Emmis shares plunged to as low as 24 cents each last July but rallied to about $2.30 before Smulyan unveiled his $2.40-per-share buyout offer in late April.

“It’s a 4-percent premium over the closing price,” Knauer said. “Historically, going-private premiums are considerably higher.”

Knauer said a court could determine that the board breached its fiduciary duty to shareholders and award them damages, or it could delay the transaction—a decision that Knauer acknowledged would be unlikely.

The transaction won’t be completed for at least three months and still needs shareholder approval, which prevents Smulyan from discussing details, Emmis spokeswoman Kate Snedeker said.

In a letter to employees, company Chief Financial Officer Patrick Walsh reassured them that nothing will change under the new ownership structure.

“While Alden will have certain rights as a minority shareholder under the proposed transactions, they will not be involved in the day-to-day operations of Emmis,” he said. “The transaction should not result in changes to how we operate the business.”

Although Smulyan owns fewer than 20 percent of the shares, most of his stock has special voting rights on nearly all matters except a going-private transaction.

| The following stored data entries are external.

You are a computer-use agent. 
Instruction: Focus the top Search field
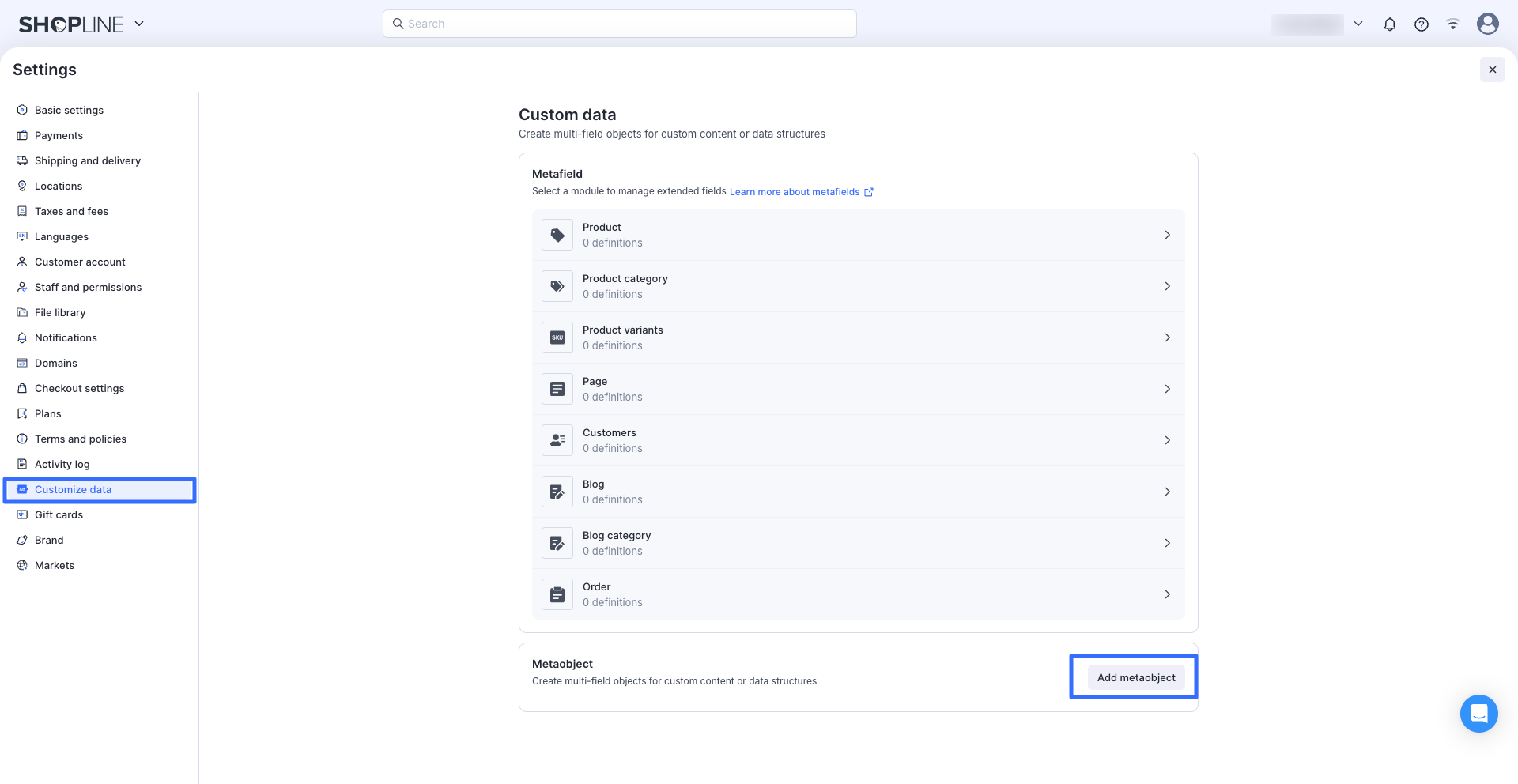click(620, 24)
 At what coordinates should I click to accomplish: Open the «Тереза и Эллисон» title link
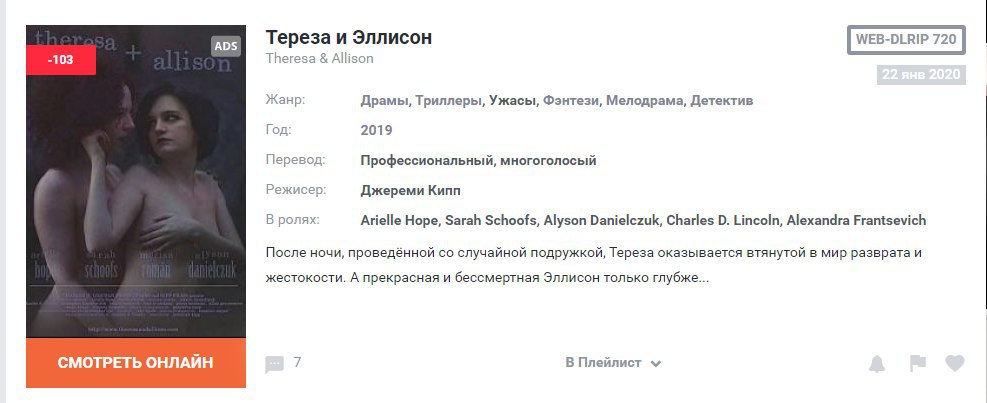coord(348,37)
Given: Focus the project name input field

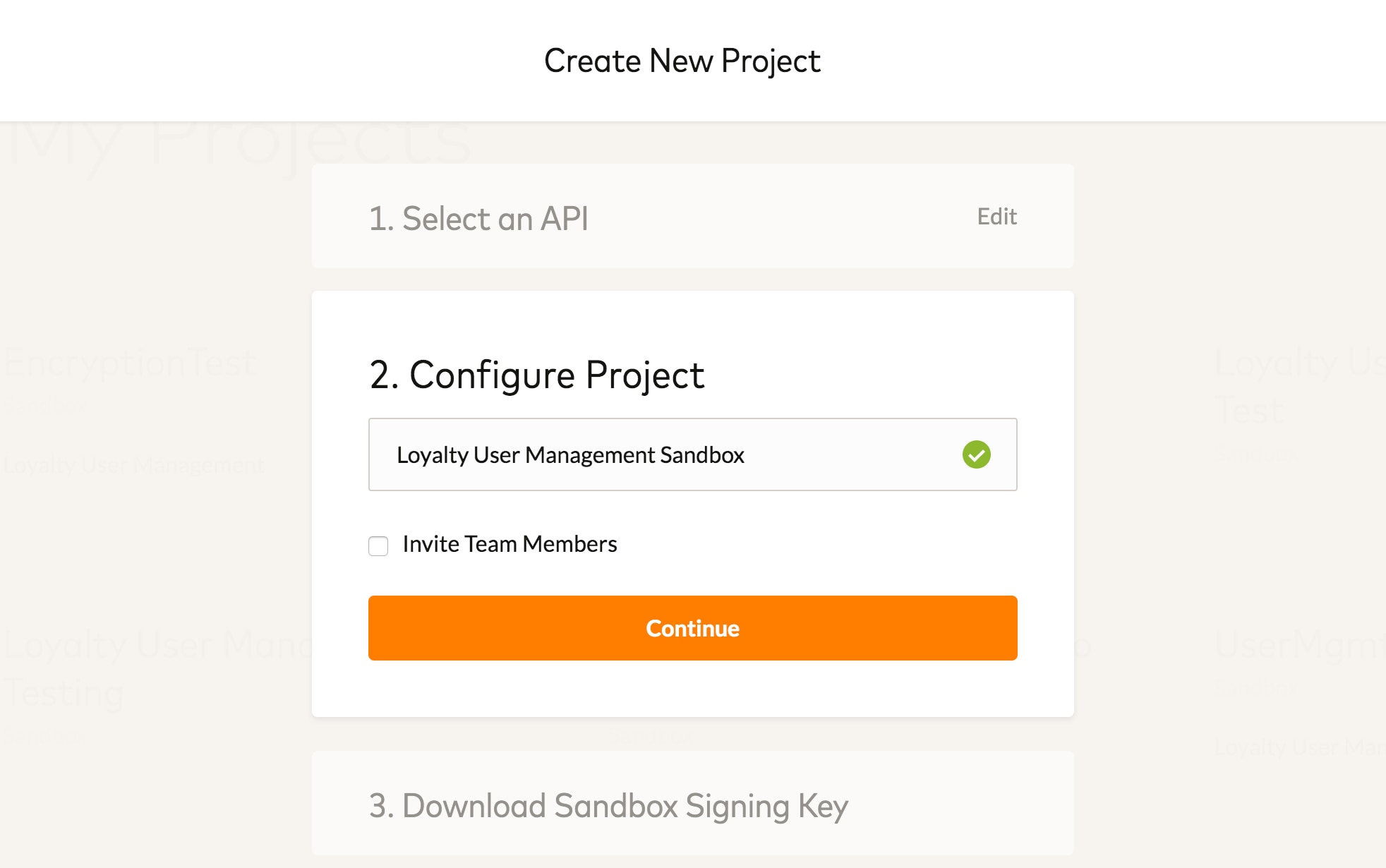Looking at the screenshot, I should [663, 454].
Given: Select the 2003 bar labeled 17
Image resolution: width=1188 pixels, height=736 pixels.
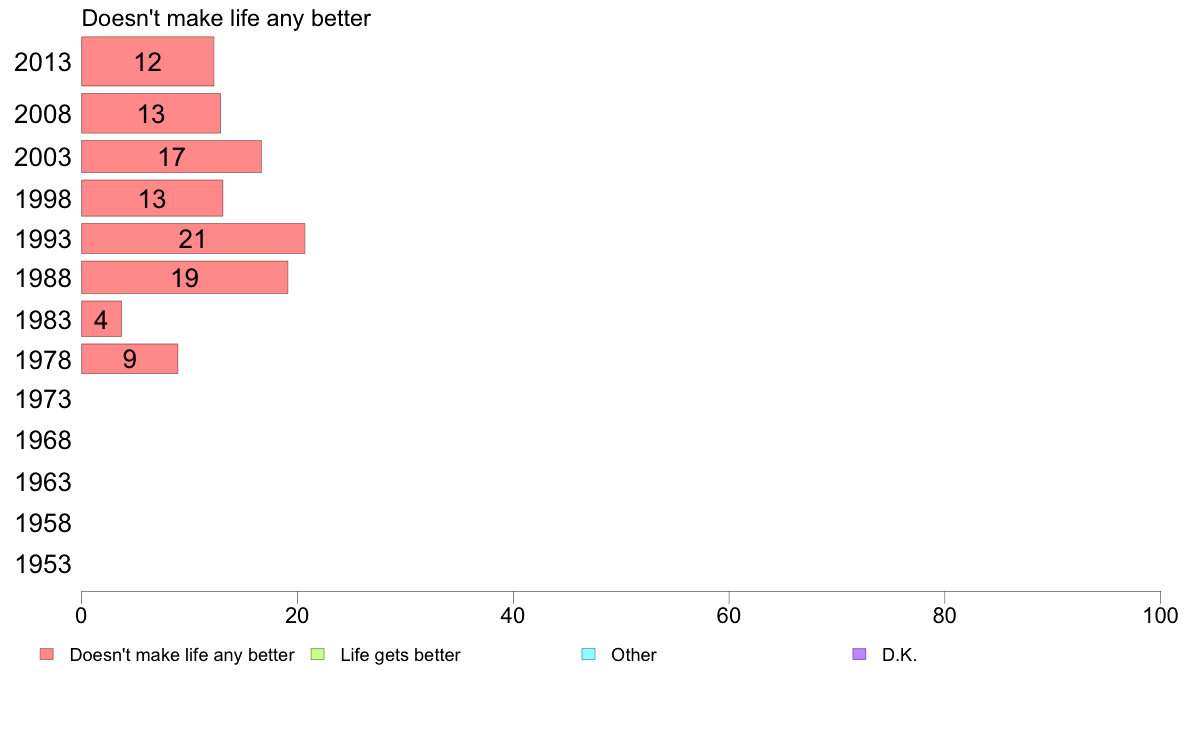Looking at the screenshot, I should click(x=171, y=157).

In that scenario, each of his shares has a single vote, putting him on equal footing with rank-and-file shareholders.

Yet even with the diminished voting power, experts believe Smulyan can win majority support to close his deal—in part because other shareholders recognize this might be the best deal they can get.

Smulyan, 63, tried in 2006 to take Emmis private, offering $15.25 per share.

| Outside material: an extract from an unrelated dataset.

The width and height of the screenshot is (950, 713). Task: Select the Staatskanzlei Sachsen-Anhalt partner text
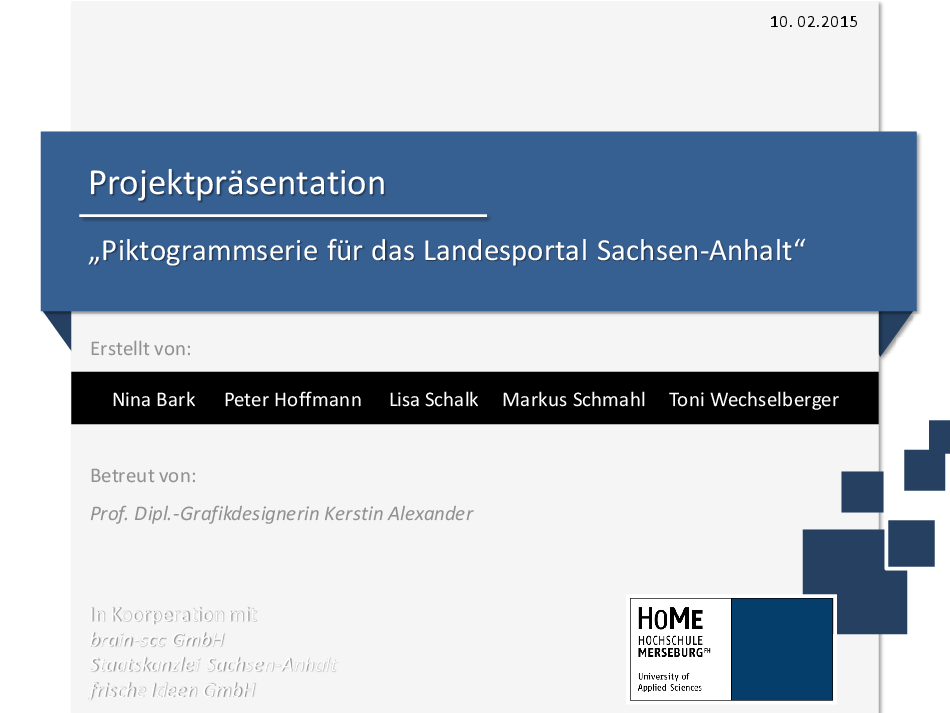coord(214,665)
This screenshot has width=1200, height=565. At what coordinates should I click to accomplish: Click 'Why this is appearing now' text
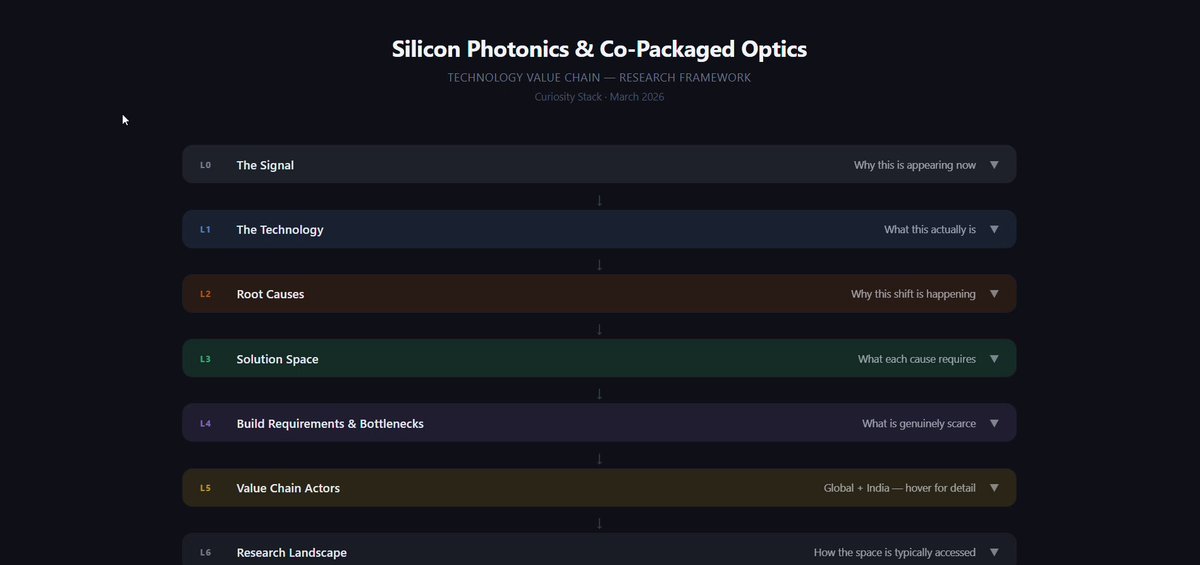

Four years, however, seems like an eternity in the radio industry, which is struggling with increased competition and declining advertising revenue.

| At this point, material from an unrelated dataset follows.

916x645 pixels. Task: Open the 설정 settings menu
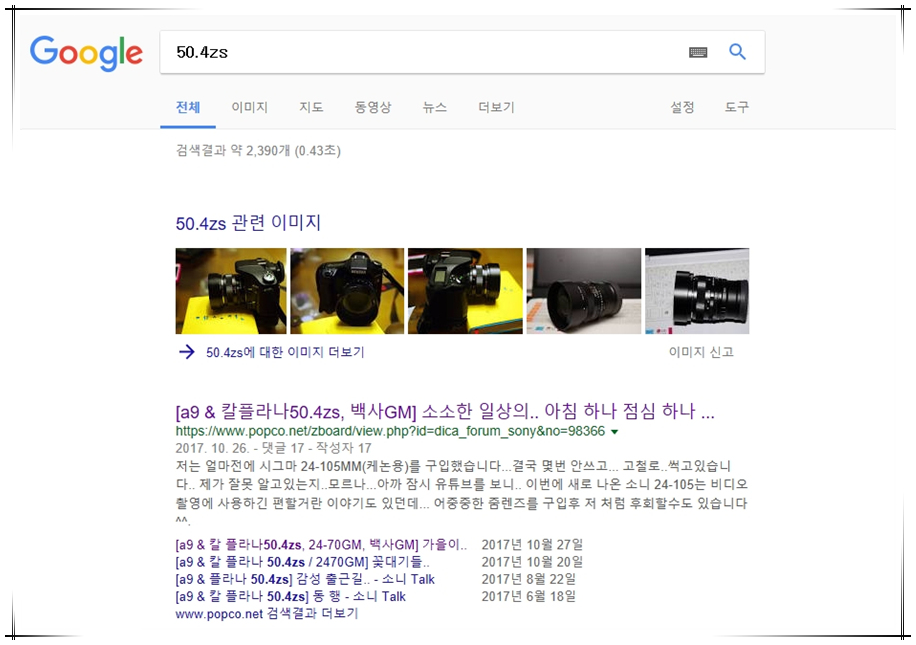point(682,107)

“That showed us that [Smulyan] wanted to go private and now he’s able to do it,” said Tom Taylor, executive news editor of Radio-Info. “He didn’t even have to sweeten the price.”

The latest transaction didn’t need board approval, though. The letter of intent signed by Alden conditions the deal on the board’s exercising its right under Indiana’s “special circumstances statute” to send the proposal directly to shareholders without a board recommendation.

Indiana law normally requires board approval for buyouts. But the language cited by Alden provides an exception for conflicts of interest or special circumstances. What qualifies isn’t spelled out in the law, and Emmis has not elaborated on why the company believed its board’s circumstances fit.

Even so, Indianapolis lawyer David Millard, chairman of Barnes & Thornburg LLP’s business practice, said the board likely approved the deal to comply with its fiduciary duties.

“Frankly, it’s kind of a safe out for the board,” he said. “I would suspect that while the fact that their recommendation ultimately has no impact in terms of whether the deal was going to get done, it may have motivated them a little bit to at least lean toward making an approval.”

The escalating compliance costs involved in keeping a company public likely led to Smulyan’s decision to take it private, Millard and others said.

“The costs are going in one direction, clearly, and that’s up,” he said. “It’s so much less attractive to be a public company.”